WordPress security — a guide for site owners

WordPress security — a guide for site owners

WordPress powers over 40% of the web — which makes it a frequent target for automated attacks. The good news: most breaches exploit preventable gaps, not exotic vulnerabilities. A handful of habits protect the vast majority of small business sites.

Keep everything updated

WordPress core, themes and plugins receive security patches regularly. Outdated software is the number one entry point for hackers. Enable automatic updates for minor WordPress releases, and schedule monthly checks for themes and plugins — or delegate this to a website maintenance plan.

Before updating plugins on a live site, take a backup and test on a staging copy when possible.

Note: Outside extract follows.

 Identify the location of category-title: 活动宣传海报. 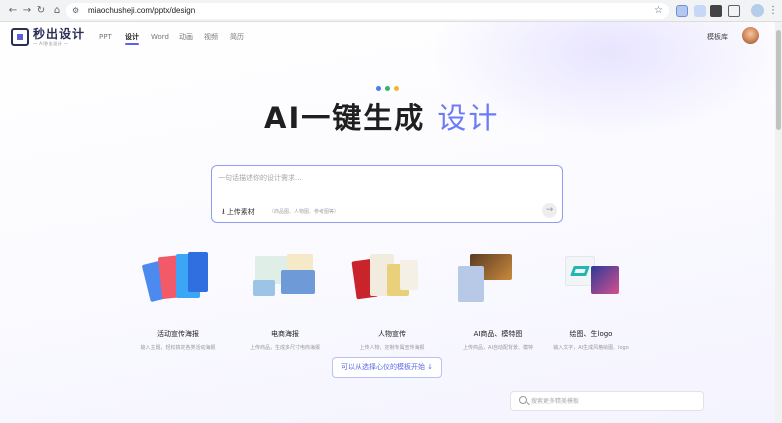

A broken update is inconvenient; a successful exploit is catastrophic.

Use strong credentials and limited access

Admin accounts named “admin” with passwords like “Company2024!” are cracked in minutes. Use unique, long passwords and a password manager. Enable two-factor authentication (2FA) for every administrator account.

  • Give team members only the role they need — Editor, not Administrator, for content staff
  • Remove unused accounts and old developer logins after projects end
  • Change default database table prefix during installation (or via migration)
  • Limit login attempts with a security plugin to block brute-force attacks

Choose plugins carefully

Every plugin is potential attack surface. Install only what you actively use, prefer well-maintained plugins with recent updates and good reviews, and delete deactivated plugins entirely — they still contain code on your server.

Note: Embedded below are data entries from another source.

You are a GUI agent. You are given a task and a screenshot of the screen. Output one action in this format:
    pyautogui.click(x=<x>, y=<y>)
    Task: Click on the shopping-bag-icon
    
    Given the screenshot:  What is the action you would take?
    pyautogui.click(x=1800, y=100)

Avoid nulled (pirated) premium themes and plugins. They often contain backdoors. The license fee is cheaper than recovering from a hack.

Backups you can actually restore

Daily automated backups stored off-site (not on the same server as your site) are non-negotiable. Test a restore at least once — many site owners discover their backup plugin has been failing silently for months only after an incident.

Keep at least 30 days of rolling backups. Ransomware and subtle malware sometimes go undetected for weeks; you may need an older clean copy.

SSL, hosting and file permissions

HTTPS encrypts data between visitors and your server — required for forms, logins and SEO. Most hosts provide free SSL certificates; ensure yours is active and set to redirect HTTP to HTTPS.

Quality hosting matters: isolated accounts, firewall rules, malware scanning and PHP version updates reduce risk at the infrastructure level. Shared hosting on an overcrowded server is a weak link no plugin fully compensates for.

What to do if you suspect a breach

  1. Take the site offline or enable maintenance mode
  2. Change all passwords (WordPress, hosting, FTP, database)
  3. Restore from a known-clean backup or hire a professional cleanup
  4. Scan for malware, review file changes and check Google Search Console for warnings
  5. Document what happened and patch the entry point before going live again
Do I need a security plugin?

A reputable security plugin (Wordfence, Solid Security, etc.) adds firewall rules, login protection and file integrity monitoring. It complements — but does not replace — updates, strong passwords and backups.

Is WordPress inherently insecure?

No. WordPress is secure when maintained. Its popularity means attackers automate scans against millions of sites — maintenance discipline is what separates protected sites from vulnerable ones.